This is a secret that should get out:

Pomegranate should replace balsamic and lemon goes with everything, but just enough, not too much.
The real secret that should get out is that Parisa is a Persian restaurant in Verdun with a young Iranian Chef in the kitchen with good tastebuds and stellar interpretations of traditional recipes. It's a nicely sized menu of appetizers, grilled and braised meats, grouped as "traditional", "Healthy", or "Chef's Recommendations", carefully seasoned and carefully paired with much more than a heap of white rice. Actually, the rice was the biggest surprise of the meal. I'm not going to write an entire review about rice, but I am going to be pretty enthusiastic.
I would never have thought that rice with dill, thyme, shredded carrots, and lima beans could be as fluffy as air but still have a real flavour. It's all about getting the highest quality rice, says Chef Payam. He has to get it from Toronto, since the imported Basmati isn't available isn't available in Montreal. It also about washing it thoroughly to remove the polish (this also keeps the rice kernels apart), soaking, and boiling and then steaming it (I think that's what he said...) to inject it with air. You can still taste the little bit of olive oil used to keep the rice from sticking to the bottom of the boiling pot, but the most flavour comes from the rice itself. This is rice you just want to keep eating and eating. It came with a braised lamb shank as part of the Baghalie Polo Mahicke ($17.95) in a slightly lemony gravy that was a bit over-salted and not wonderfully tender. I'd order it again just to get the dilled rice.

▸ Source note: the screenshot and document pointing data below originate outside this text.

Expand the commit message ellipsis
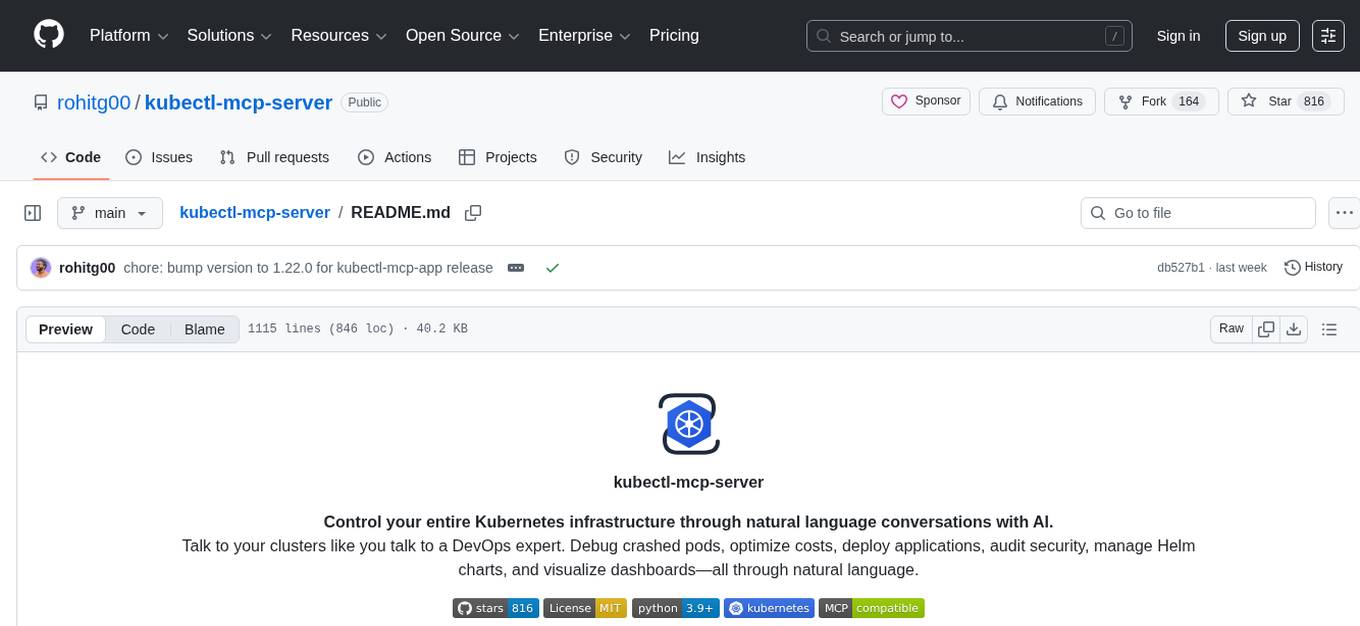The width and height of the screenshot is (1360, 626). [515, 267]
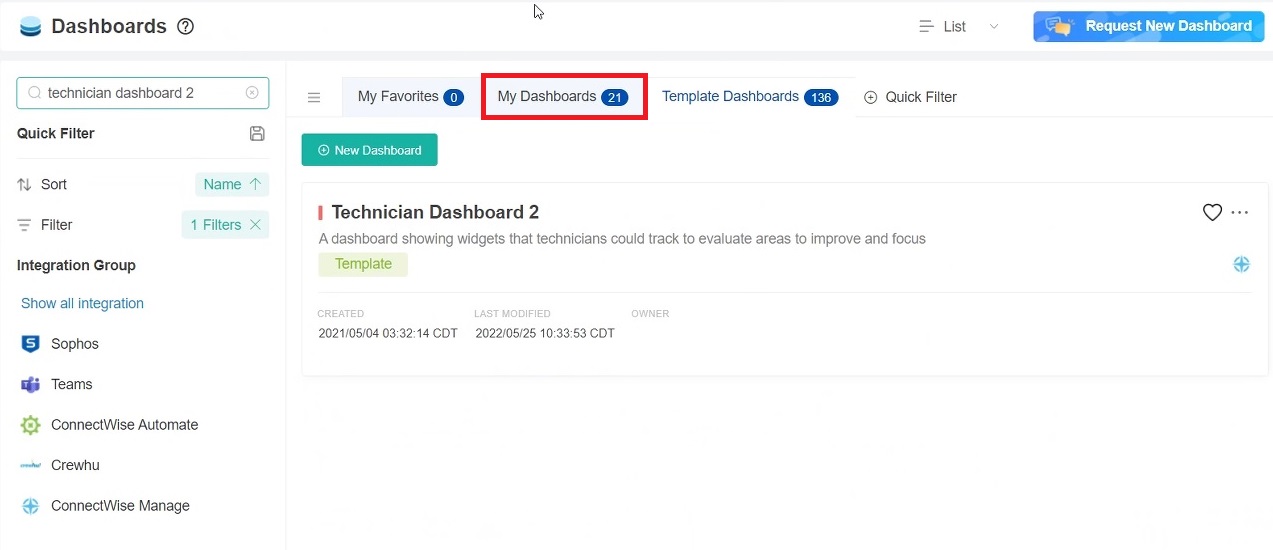The height and width of the screenshot is (550, 1273).
Task: Filter by Teams integration
Action: coord(71,385)
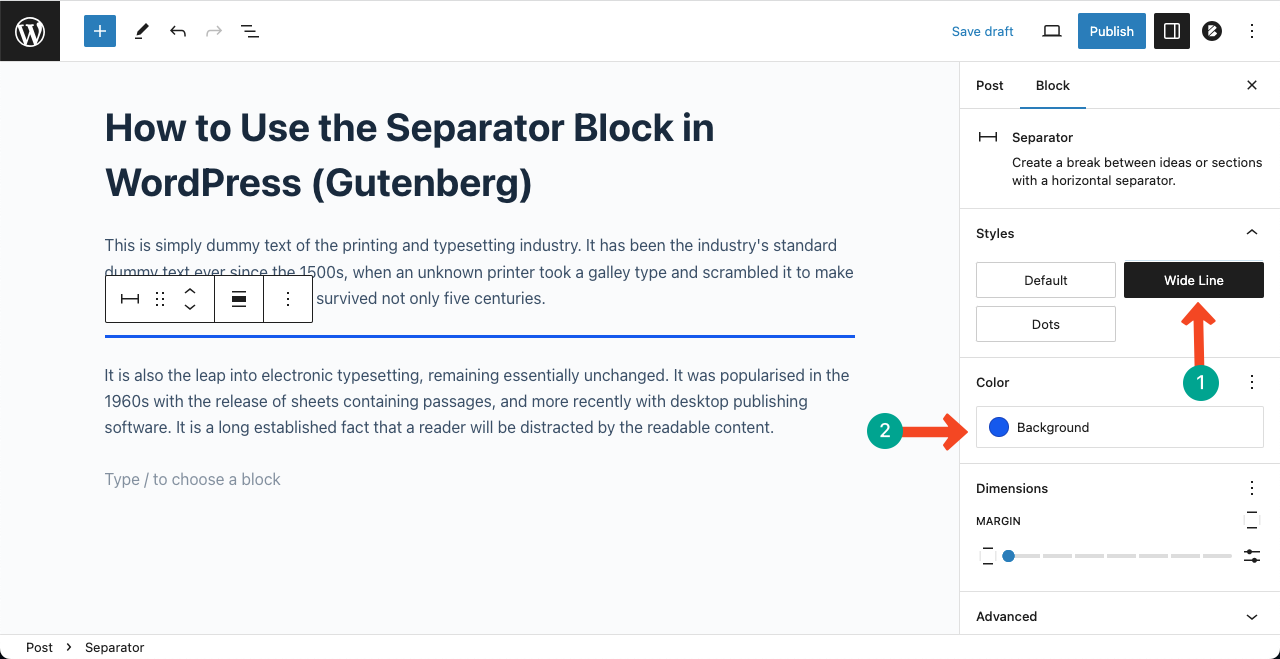
Task: Change alignment of the Separator block
Action: pyautogui.click(x=238, y=298)
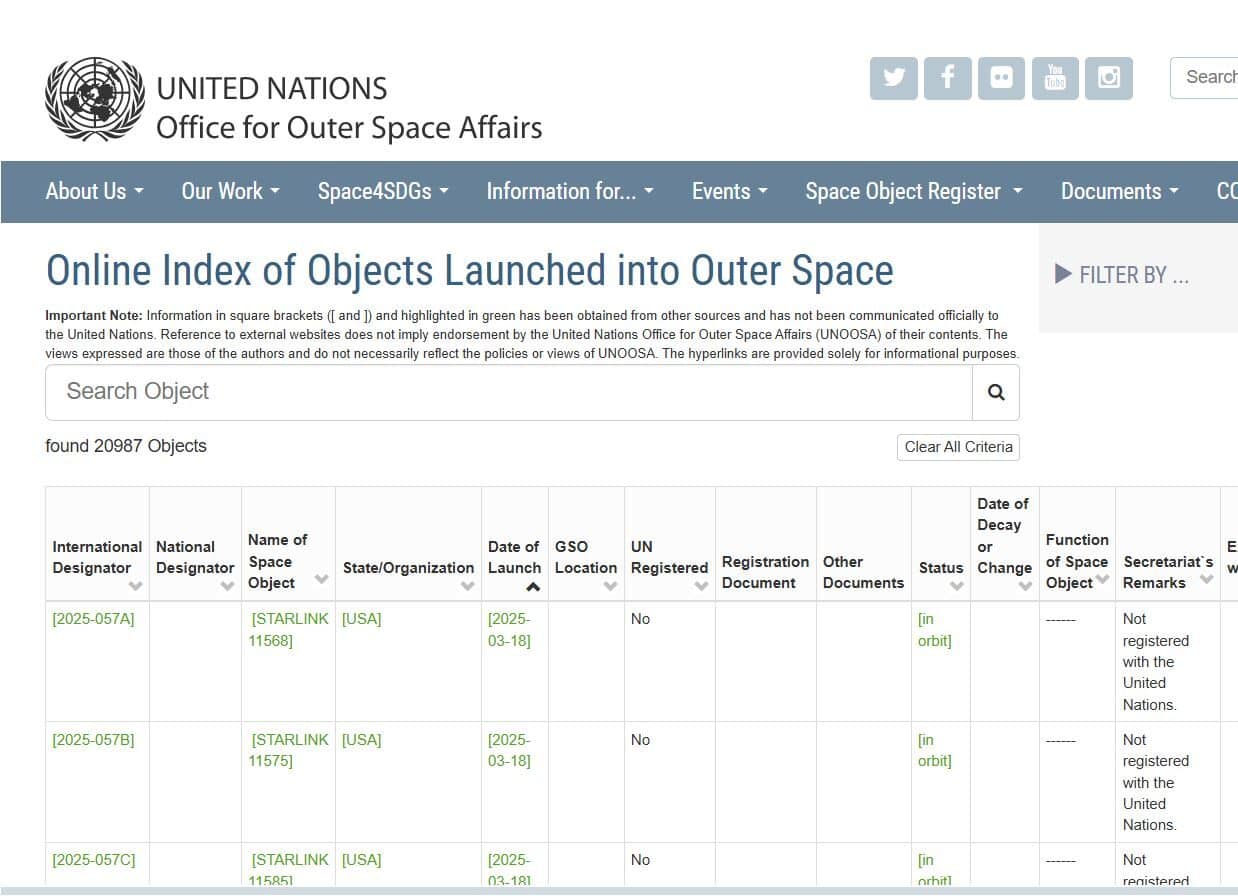Open the Flickr icon link

[1001, 78]
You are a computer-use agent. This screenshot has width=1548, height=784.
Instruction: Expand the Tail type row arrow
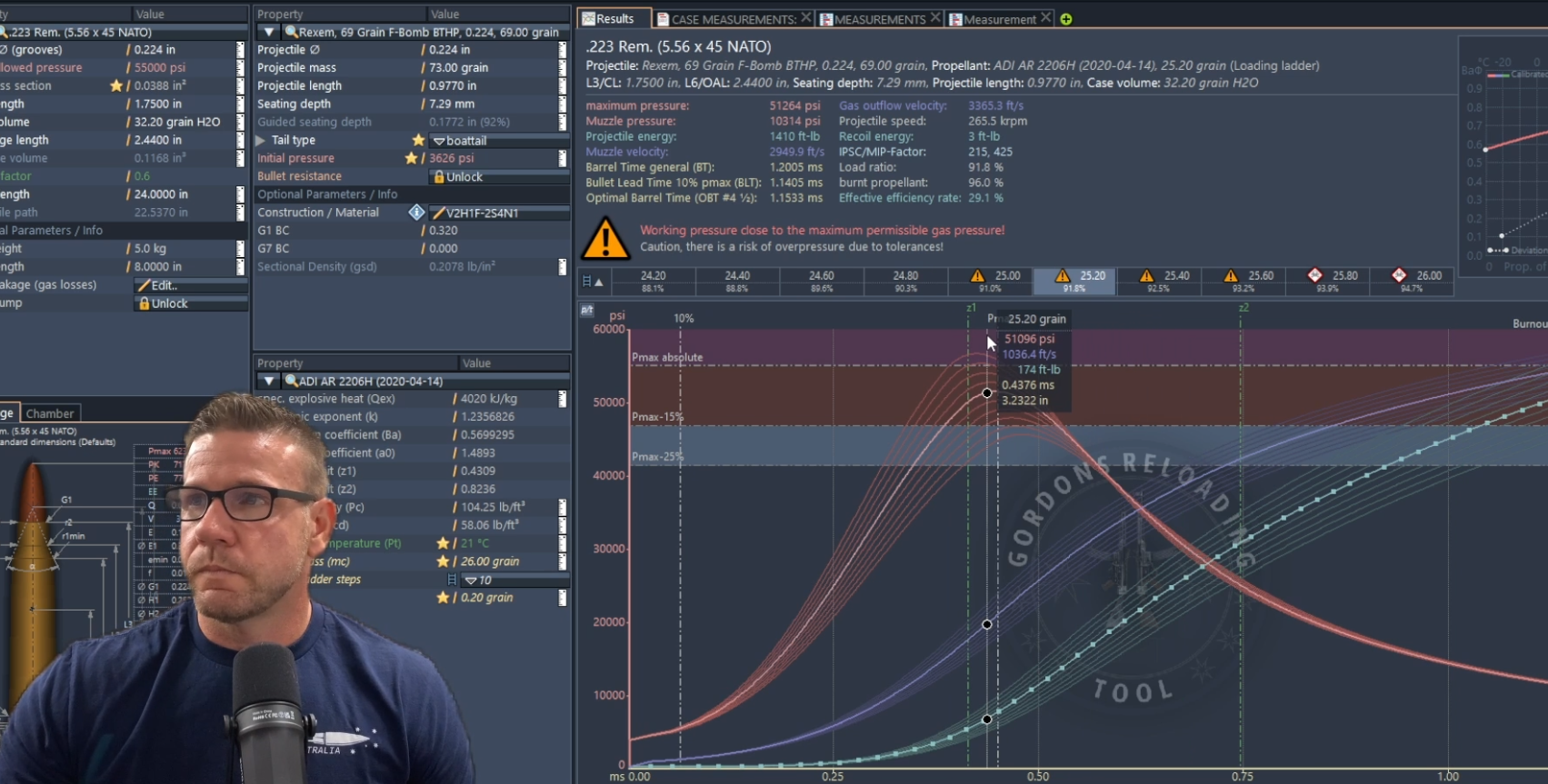(x=261, y=140)
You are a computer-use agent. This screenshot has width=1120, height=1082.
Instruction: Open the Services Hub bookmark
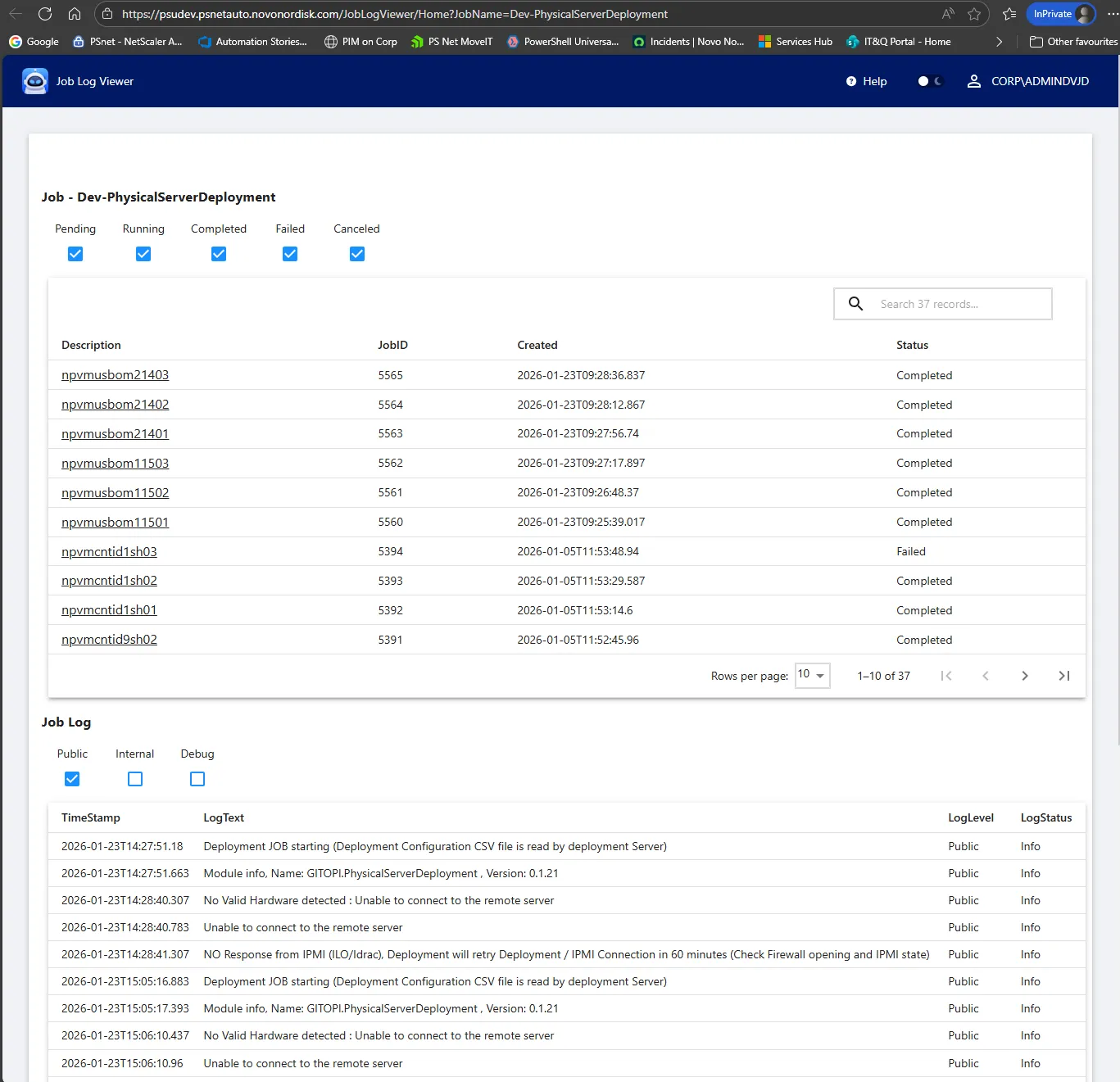coord(795,42)
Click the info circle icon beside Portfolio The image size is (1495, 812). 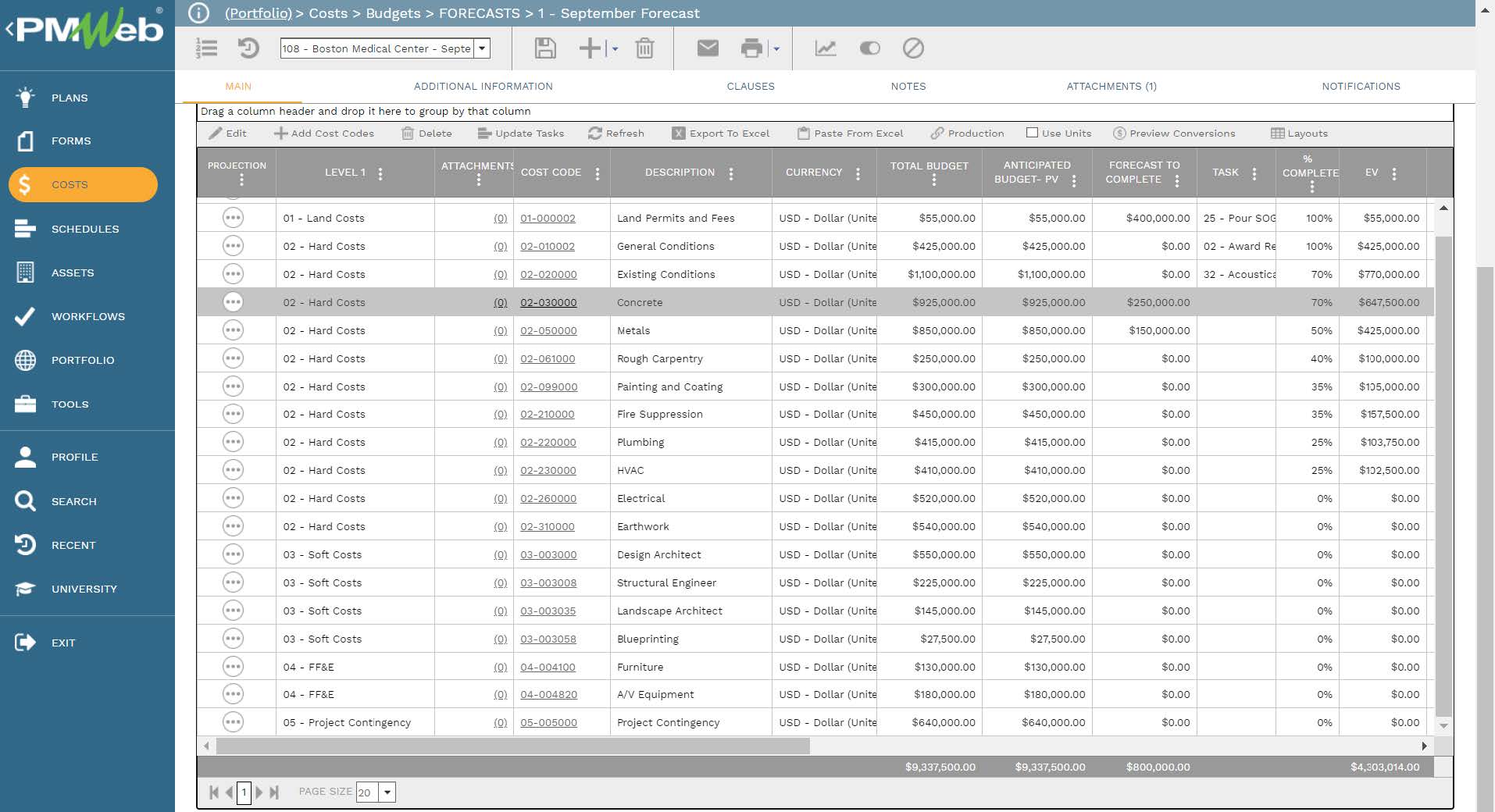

Simple saffron (real saffron, not turmeric, the cheap substitute) basmati rice comes with grilled chicken chunks in walnut and pomegranate sauce ("Fessenjoun" - $14.95). It was supposed to be with chicken thighs but all that were available were breasts, so the results weren't as tender as they would have been normally. When your restaurant is a secret it's hard to get the turnover you need to keep everything stocked and prepped. The sauce was the highlight here. At first it seemed sweet and sour, and then the bitterness of the walnuts kicked in at the end.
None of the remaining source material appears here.